WHAT TO PRODUCE: Where a line of the material contains the string "label", copy that line.

_ _ _ _ _

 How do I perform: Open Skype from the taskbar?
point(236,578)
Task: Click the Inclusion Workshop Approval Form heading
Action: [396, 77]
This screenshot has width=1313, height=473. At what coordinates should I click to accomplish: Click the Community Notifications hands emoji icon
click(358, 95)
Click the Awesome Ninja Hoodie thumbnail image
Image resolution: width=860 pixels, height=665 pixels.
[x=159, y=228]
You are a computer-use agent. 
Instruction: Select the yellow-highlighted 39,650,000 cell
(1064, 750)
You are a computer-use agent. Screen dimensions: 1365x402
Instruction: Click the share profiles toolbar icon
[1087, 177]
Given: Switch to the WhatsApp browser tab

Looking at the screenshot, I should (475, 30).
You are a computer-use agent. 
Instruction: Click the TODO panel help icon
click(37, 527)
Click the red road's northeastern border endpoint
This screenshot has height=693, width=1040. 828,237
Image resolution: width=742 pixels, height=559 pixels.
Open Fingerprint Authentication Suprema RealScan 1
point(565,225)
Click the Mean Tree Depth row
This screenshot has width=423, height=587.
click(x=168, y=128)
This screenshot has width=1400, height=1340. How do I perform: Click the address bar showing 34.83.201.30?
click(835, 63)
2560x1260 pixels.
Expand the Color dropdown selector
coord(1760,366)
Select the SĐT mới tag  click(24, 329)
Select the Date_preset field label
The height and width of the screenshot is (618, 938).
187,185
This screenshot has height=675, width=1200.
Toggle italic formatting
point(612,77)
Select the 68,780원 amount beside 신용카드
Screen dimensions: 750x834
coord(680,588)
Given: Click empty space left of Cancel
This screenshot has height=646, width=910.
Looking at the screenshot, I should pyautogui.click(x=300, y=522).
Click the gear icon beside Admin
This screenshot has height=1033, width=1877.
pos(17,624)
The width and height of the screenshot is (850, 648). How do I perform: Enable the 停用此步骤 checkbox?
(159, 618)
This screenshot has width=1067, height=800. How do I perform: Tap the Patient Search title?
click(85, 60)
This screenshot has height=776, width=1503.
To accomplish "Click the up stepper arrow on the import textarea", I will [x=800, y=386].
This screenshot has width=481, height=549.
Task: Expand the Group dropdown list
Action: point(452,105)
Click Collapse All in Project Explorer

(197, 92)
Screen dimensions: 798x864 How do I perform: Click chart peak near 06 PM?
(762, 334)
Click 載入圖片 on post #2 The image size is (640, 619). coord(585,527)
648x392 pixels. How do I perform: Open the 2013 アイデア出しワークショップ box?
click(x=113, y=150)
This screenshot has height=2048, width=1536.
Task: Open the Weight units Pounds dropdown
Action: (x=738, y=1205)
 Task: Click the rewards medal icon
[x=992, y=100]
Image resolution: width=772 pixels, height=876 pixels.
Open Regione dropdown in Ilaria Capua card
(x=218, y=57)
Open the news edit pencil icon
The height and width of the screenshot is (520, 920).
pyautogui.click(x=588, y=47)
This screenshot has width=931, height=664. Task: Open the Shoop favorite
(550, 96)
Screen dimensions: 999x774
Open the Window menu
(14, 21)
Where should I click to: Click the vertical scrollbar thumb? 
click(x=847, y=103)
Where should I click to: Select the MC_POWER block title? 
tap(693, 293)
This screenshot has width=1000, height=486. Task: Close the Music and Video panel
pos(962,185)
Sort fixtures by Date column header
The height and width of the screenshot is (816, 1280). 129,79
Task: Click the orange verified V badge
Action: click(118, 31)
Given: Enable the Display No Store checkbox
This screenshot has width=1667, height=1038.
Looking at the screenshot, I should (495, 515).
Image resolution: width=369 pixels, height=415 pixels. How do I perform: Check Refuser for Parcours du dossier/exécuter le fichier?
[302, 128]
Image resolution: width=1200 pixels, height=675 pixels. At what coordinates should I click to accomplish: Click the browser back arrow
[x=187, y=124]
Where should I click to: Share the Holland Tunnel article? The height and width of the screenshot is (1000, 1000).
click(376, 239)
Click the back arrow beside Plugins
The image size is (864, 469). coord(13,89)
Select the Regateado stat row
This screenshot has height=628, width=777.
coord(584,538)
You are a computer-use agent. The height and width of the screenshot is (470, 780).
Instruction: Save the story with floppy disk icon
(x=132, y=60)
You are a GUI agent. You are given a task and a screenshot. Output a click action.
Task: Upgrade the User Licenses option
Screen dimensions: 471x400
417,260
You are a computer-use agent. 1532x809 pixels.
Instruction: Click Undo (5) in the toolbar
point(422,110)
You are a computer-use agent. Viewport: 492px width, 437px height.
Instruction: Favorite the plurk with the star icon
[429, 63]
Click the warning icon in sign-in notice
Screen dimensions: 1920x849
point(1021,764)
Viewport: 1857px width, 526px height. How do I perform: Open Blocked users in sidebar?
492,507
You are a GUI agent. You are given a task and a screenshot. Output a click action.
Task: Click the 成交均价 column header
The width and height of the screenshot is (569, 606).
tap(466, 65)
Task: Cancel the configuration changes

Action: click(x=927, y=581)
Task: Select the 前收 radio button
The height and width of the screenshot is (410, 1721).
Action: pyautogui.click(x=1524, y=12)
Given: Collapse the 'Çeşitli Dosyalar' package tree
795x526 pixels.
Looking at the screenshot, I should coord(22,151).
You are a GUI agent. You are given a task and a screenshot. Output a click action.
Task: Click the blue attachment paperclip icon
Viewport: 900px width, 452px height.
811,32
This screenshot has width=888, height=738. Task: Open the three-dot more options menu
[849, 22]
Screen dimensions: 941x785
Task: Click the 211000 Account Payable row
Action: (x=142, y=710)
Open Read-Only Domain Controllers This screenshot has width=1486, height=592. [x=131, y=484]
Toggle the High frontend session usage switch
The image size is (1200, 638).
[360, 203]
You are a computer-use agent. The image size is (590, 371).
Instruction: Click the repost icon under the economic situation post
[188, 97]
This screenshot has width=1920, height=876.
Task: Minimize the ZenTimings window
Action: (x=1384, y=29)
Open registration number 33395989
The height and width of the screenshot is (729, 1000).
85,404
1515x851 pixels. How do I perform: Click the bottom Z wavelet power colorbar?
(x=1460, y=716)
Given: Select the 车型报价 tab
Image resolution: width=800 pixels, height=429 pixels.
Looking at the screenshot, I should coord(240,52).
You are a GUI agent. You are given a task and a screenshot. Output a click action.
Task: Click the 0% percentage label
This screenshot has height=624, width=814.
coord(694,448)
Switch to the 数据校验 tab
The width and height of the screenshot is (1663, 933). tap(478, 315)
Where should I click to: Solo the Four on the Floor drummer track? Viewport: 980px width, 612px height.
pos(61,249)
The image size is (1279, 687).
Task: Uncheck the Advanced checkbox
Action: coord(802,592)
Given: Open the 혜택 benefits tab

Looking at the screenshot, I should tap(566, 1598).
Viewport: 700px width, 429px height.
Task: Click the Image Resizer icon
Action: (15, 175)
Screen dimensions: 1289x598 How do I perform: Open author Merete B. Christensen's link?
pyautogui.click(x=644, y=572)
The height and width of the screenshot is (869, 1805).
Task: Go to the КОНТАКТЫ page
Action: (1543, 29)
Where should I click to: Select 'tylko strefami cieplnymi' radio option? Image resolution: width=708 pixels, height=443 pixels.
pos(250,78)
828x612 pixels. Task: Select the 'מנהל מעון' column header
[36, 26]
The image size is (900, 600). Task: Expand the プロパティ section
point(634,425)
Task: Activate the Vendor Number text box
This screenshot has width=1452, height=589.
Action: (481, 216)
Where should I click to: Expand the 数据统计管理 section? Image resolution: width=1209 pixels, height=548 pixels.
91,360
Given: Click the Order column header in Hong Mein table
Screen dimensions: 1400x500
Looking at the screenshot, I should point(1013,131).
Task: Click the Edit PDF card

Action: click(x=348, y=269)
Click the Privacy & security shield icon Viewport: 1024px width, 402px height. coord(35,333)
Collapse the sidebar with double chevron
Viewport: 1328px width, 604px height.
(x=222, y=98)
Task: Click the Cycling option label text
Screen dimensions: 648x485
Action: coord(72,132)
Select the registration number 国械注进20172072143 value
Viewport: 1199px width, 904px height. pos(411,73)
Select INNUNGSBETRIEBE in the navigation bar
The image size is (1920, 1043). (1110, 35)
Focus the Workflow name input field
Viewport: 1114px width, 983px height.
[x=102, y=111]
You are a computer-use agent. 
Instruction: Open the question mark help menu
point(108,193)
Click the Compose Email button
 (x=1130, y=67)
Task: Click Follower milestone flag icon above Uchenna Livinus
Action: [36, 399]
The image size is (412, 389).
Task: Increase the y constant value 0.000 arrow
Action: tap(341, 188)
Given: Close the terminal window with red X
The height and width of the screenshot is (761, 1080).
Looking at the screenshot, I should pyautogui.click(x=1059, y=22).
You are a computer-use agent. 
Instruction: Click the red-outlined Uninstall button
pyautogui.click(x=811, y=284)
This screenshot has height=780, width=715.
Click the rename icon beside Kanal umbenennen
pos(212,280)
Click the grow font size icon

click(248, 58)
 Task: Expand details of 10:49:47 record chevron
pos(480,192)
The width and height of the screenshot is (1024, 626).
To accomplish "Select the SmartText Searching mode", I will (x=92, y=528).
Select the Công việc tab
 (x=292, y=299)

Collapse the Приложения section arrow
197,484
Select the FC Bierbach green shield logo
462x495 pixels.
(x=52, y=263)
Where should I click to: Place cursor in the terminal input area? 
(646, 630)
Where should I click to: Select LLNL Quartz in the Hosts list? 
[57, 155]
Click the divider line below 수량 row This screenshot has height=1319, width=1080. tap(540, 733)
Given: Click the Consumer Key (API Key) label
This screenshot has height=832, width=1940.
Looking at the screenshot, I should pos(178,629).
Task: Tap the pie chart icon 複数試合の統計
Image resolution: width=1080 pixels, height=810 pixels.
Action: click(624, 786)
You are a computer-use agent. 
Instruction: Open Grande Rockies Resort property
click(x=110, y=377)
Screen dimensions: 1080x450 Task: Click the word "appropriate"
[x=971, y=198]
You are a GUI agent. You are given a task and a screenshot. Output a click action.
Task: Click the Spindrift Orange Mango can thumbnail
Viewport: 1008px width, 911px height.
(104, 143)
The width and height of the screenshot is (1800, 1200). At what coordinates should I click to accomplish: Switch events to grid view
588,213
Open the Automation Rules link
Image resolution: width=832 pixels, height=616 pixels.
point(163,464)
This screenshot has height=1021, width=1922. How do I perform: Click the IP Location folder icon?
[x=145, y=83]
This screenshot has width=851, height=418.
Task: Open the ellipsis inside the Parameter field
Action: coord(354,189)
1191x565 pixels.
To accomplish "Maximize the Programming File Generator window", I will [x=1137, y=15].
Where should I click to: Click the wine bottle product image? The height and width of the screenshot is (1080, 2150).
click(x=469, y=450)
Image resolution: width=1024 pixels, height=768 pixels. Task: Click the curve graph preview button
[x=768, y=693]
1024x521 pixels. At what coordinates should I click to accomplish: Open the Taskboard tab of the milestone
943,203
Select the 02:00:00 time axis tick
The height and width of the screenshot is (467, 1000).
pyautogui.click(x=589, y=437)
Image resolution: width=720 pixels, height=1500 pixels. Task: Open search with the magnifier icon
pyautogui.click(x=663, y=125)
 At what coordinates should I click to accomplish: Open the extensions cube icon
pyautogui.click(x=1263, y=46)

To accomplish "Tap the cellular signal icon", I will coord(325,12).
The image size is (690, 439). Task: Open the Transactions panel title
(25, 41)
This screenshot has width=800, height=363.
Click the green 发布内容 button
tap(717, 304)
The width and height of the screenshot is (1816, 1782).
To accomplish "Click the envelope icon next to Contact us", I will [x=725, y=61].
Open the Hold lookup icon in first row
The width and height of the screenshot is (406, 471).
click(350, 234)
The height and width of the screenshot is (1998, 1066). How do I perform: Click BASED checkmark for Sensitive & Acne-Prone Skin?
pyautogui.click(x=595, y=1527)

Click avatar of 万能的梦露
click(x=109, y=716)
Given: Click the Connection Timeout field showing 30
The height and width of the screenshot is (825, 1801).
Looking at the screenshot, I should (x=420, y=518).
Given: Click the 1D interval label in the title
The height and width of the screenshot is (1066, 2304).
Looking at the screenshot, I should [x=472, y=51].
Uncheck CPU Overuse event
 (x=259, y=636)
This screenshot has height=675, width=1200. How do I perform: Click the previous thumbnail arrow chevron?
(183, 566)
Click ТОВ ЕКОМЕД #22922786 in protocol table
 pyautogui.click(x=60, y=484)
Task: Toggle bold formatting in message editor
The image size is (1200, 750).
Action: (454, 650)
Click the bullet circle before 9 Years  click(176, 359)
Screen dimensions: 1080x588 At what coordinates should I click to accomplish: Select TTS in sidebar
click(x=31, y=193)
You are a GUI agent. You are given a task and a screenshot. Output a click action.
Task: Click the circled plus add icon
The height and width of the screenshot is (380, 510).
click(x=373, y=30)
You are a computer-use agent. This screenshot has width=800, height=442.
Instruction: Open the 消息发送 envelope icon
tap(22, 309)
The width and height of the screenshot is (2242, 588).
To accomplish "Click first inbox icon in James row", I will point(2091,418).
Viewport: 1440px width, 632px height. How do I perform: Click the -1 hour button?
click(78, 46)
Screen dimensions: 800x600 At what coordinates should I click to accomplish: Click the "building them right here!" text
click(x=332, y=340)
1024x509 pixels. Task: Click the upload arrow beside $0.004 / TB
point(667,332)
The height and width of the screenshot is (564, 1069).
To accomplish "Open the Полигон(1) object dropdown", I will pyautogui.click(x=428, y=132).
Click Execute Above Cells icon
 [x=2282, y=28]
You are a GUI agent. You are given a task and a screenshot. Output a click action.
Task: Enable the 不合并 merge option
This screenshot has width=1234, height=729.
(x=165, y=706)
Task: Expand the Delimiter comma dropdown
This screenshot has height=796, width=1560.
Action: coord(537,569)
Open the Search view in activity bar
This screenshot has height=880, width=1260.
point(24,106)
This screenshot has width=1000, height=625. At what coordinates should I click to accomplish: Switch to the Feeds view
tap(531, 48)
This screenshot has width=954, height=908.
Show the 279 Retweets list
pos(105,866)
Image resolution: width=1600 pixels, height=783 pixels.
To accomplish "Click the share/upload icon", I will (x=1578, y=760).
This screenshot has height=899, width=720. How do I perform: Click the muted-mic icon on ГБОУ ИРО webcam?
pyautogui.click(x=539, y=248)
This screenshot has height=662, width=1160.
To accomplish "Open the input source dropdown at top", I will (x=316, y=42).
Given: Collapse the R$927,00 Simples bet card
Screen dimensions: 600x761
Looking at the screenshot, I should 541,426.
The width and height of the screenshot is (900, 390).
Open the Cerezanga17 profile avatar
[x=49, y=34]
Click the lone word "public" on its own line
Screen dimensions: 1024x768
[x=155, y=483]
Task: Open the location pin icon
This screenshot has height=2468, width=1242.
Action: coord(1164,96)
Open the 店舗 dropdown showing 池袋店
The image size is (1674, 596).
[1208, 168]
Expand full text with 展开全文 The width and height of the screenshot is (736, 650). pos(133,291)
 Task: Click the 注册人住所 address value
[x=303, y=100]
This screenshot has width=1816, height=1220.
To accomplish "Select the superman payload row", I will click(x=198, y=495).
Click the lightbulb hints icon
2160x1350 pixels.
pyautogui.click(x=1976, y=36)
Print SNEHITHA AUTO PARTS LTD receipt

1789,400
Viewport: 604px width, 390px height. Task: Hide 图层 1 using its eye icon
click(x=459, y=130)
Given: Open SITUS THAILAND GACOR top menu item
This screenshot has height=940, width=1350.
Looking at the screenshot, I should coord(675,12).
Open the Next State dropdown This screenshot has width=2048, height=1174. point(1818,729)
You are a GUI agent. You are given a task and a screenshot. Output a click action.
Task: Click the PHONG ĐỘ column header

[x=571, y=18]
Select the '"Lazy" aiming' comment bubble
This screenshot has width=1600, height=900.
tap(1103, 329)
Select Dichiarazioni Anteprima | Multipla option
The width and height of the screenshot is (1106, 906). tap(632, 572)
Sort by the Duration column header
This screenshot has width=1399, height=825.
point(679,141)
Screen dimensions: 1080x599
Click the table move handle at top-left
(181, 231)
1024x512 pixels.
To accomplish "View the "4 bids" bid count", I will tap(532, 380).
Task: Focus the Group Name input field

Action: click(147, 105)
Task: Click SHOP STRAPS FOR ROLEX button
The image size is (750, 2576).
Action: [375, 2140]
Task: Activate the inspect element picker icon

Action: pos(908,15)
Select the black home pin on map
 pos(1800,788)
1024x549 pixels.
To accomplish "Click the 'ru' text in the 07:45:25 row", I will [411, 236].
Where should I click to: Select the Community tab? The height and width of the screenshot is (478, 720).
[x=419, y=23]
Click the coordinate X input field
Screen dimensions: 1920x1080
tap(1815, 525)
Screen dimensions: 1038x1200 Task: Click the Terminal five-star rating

_ _ _ _ _

ANSWER BOX:
Select the Date_preset field label
Task: Click the 0% percentage label
Task: Click the Cycling option label text
Given: Click the Consumer Key (API Key) label
Given: Click the 1D interval label in the title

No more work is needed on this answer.